The core of a modern pressurized water cooled reactor of 1000 MWE output contains approximately 40,000 individual fuel rods, each having two welded end plugs. The total length of the rods is nearly 100 miles. With the high number of welds and large clad surface area, there is a probability that one or more fuel rods will develop defects during operation even though the highest grade of quality control is maintained during the manufacture of the rods. The defects probably will be in the form of pin holes or cracks in welds or cladding material. In any case, it permits escape of some of the fission products into the coolant stream and causes a rise in radioactivity in the entire coolant system. (The most abundant of the fission products are Kr88, Rb88, I131, I133, Xe133, Xe135 and Cs137). A certain amount of fission product leakage can be tolerated without causing too much of a problem, since the level of radioactivity can be limited by continuous removal of the fission products with available systems. For example, the Xenon gases are removed by gas stripping techniques in the volume control tank and the gas decay tank, while the others are removed in the demineralizers. However, if the leakage of fission products into the coolant exceeds the capacity of these systems, the general level of radioactivity gradually increases until it exceeds permissible limits and it becomes necessary to shut down the reactor or, at least, to continue operation at reduced power.
After the reactor is shut down, the task of locating and removing the defective fuel assembly still remains. In prior nuclear power plants, means are available for determining during operation only that a leaky fuel assembly is present in the core and, at best, in which quadrant it is located. Pin-pointing of the fuel assembly requires removal of all fuel assemblies in turn to a special inspection chamber for testing. Since the production of fission products ceases at shutdown and the possibility exists that a crack may seal itself when the temperature is reduced, the detection of a defective fuel assembly becomes a very difficult and intricate task which may require a month or more of reactor shutdown time.

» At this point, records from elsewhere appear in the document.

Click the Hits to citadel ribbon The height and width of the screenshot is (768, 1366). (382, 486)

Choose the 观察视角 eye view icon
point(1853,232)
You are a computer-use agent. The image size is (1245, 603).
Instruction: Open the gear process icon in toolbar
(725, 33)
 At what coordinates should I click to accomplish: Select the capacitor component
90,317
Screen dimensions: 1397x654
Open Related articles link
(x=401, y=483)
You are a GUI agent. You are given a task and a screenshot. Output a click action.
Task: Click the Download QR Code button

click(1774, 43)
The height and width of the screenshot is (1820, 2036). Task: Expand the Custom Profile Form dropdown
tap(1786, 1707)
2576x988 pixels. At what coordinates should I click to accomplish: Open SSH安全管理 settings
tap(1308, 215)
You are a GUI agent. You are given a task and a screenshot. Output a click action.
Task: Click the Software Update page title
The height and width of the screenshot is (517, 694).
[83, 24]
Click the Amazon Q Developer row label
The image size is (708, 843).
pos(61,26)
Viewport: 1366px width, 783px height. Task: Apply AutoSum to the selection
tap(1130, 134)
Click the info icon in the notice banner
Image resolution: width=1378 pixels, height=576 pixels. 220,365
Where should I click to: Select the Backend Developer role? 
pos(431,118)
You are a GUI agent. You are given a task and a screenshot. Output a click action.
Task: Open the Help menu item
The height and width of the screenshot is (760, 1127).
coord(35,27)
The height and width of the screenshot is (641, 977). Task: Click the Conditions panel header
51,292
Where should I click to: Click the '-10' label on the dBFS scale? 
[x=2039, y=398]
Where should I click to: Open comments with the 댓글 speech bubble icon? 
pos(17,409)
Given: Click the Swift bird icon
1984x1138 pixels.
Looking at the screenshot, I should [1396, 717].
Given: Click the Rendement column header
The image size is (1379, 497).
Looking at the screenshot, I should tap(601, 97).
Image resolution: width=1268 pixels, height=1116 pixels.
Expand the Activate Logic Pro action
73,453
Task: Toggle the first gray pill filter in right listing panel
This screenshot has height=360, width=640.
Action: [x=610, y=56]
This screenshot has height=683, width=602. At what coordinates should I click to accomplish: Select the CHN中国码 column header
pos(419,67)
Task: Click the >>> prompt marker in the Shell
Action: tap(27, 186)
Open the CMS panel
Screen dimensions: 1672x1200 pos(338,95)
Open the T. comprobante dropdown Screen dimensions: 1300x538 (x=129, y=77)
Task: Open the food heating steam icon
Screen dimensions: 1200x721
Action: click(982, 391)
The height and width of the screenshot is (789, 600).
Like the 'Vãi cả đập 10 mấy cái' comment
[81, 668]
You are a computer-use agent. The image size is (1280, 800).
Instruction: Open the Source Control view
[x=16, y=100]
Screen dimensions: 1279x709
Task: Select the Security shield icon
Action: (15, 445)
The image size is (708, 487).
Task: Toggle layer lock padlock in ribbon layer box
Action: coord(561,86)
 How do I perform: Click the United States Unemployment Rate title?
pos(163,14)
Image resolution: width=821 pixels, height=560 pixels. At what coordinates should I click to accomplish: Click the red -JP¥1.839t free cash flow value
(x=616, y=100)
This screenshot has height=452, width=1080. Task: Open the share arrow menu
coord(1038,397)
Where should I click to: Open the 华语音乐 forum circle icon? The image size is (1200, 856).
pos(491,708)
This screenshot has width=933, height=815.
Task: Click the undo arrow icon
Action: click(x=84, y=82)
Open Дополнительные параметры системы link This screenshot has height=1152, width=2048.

Therefore, it is desirable to provide a system for determining the exact location of a defective fuel assembly during normal reactor operation to permit speedy removal of the assembly before conditions become intolerable, or preferably during a scheduled shutdown. The latter becomes a real possibility if a "Rapid Refueling" system is adapted since scheduled refuelings take place at much shorter intervals than with conventional reactors. Also, it is desirable to simplify the structure of the upper internals of a reactor to facilitate testing for a defective fuel assembly.